Work task
Once you have read the records below, write them all out exactly as given.
*** Block opens ***
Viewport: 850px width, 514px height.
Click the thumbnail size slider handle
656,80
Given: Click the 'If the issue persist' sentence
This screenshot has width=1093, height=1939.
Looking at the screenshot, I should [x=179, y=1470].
*** Block closes ***
Solution for this problem
Viewport: 850px width, 514px height.
Click the thumbnail size slider handle
656,80
Given: Click the 'If the issue persist' sentence
This screenshot has width=1093, height=1939.
Looking at the screenshot, I should [x=179, y=1470].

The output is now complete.